An important factor for the quality of an OFET and thus an integrated circuit assembled thereof, however, is the integrity and stability of the individual functional layers. In particular, a high resolution or the quality of the source and drain electrodes are essential for the power capacity.

A stamping technique was already proposed to develop the finest structured functional layers on a substrate, with which impressions are stamped and preserved in a layer by means of a respective surface-structured stamp. Said impressions are then filled with the material of the following functional layer. Such a method and OFETs generated thereof are described in the applicant's German patent application DE 10061297.0. However, here the impressions are generated in an additional layer.

It is the purpose of the present invention to specify a simplified, compact OFET assembly permitting its cost-effective production on a mass production scale. In doing so, the power capacity and stability of the OFET is to be ensured at the same time.

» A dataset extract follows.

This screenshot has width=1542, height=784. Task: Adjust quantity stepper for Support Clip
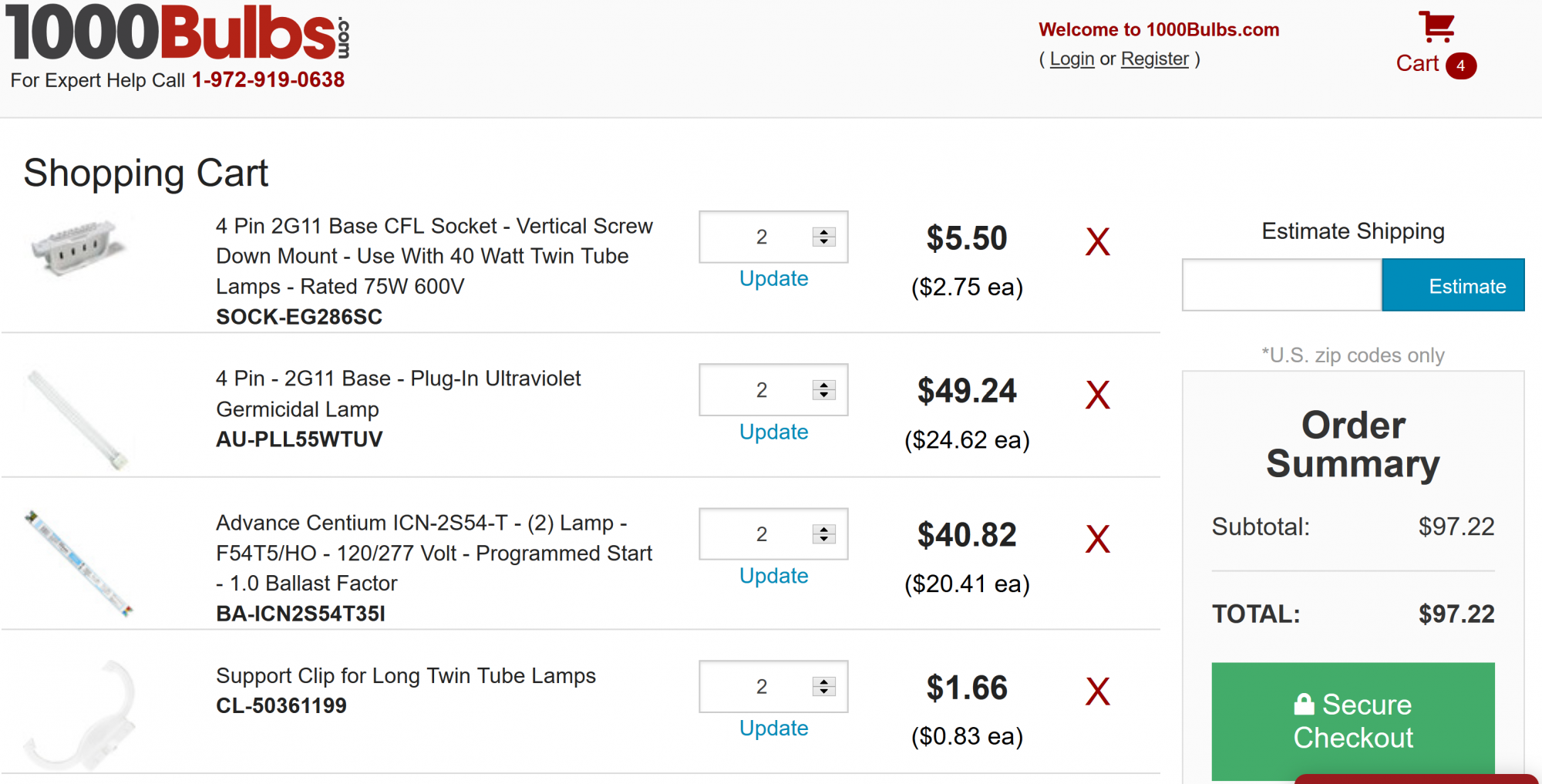824,686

The object of the present invention is an organic field effect transistor, comprising

a gate electrode

an insulation layer

a semiconducting layer,

on a substrate, in the preceding sequence, in which the source and drain electrodes and gate electrode are embedded in the insulation layer.

The advantage of the OFET structured in accordance with the invention is the substantial simplification of the transistor assembly, the improved quality of the insulator and the possibility of placing the semiconducting layer on top. The latter is particularly advantageous, since the semiconducting materials or layers represent the most sensitive components in such a system. In other words, the semiconducting layer is no longer exposed to additional process steps. Furthermore, compared with conventional OFETs, an entire layer is eliminated, ultimately making the OFET thinner as compared with the state of the art. In particular, one process step to generate the additional layer is dispensed with.

Preferably, the insulation layer is formed of a self-setting or an ultraviolet or thermosetting polymeric material and structured by means of a stamping technique to accommodate the source and drain electrode(s). For this purpose, the desired structuring for the arrangement of the source and drain electrode(s) is developed on a stamp with a positive charge, and is thereby transferred to the unhardened insulation layer. The structure is preserved through hardening. By applying the stamping technique in accordance with the invention in conjunction with the hardening of the insulation material, the finest, discrete and permanent traces or impressions can be generated for the strip tracks or electrodes.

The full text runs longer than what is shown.